Wikipedia has frequency lists for some languages, e. g. English and German. Some good search terms for scientific articles are lexicostatistics, linguostatistics, quantitative linguistics, corpus linguistics, Basic English, frequency dictionary. If you can read German, works (published) by Reinhard Köhler and Gabriel Altmann are a good source for quantitative linguistics, e.g. the series Glottometrics.
Always inspired by you Dawn. I was waiting for this article, and here it is. While developing my Hindi course, I have tried to keep in mind your guidelines, and it will be more optimized with time, actually, a lot of content were pre-made so did a lot of changes recently in January to my course, to count more frequency words.
It’s sad to see lots of languages learning programs/apps/websites with so many resources but very few or none of them are much prepared in frequency based.

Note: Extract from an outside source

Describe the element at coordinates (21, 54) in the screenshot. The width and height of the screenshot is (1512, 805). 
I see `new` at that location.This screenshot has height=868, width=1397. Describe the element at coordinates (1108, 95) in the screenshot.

Even me I was more working in how to deliver lessons or information interactively, but until you came into, I was not aware of what to deliver interactively, so, I felt it would insensitive as language content producer. I am totally open to the changes and development of Hindi learning content in this way. I am so wanting to work with you in 10X Languages in a year project.
Meanwhile, wondering how we can get or create Hindi frequency words. Couldn’t get any in my hands yet.

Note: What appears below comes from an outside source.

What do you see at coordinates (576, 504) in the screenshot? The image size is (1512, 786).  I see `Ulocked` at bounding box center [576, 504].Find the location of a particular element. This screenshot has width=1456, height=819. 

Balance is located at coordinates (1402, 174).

Some people have a wonderful ease picking up languages! They can learn language almost any way it is served up. 1000 words is a taster, the point is being able to quickly move through a selection of languages and the point is to build a ‘core’ — just a starting point. Reading newspapers takes around 5000 words and you’ll still be looking up words. But if deep learning is your goal, you could still benefit from tackling the front of the word frequency curve and moving through it in order. Especially if lists were freely available matched to lots of interesting content.

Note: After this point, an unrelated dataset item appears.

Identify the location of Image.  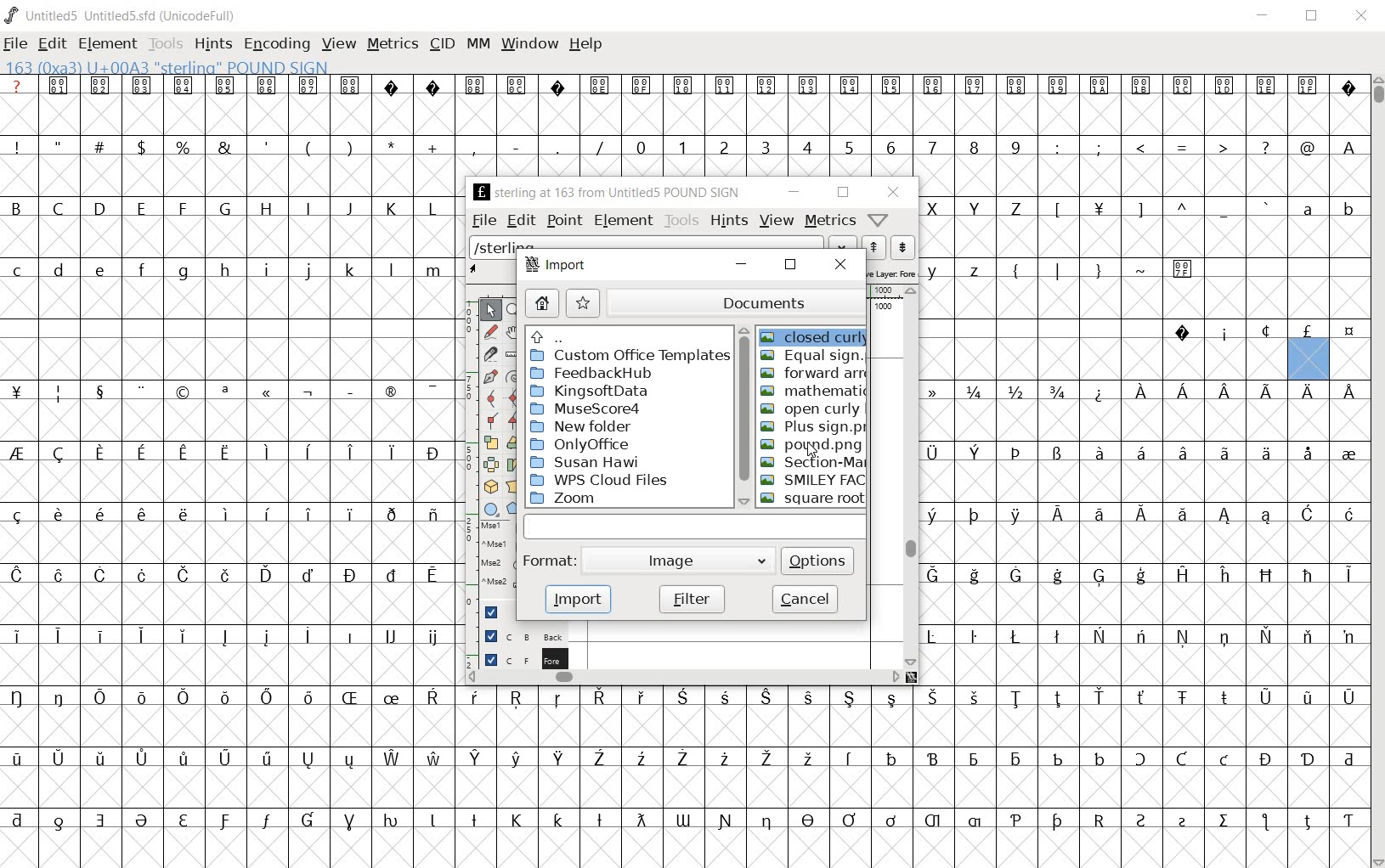
(676, 564).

Anil – always ready to work with you. I since used this method to get reading Portuguese in a week (with help) and have made my first Hindi spreadsheet! Since I learned Hindi from Bollywood I have a vocabulary of low frequency words and so can’t say anything. But I know some simple things like ‘my name is’ and ‘what is this’ so now I need to fill in the gaps! Working on more articles.
As for frequency lists, I hope to write more on that in the future. I have started with COCA after looking around, but more on that in future articles – and why frequency is context-dependent!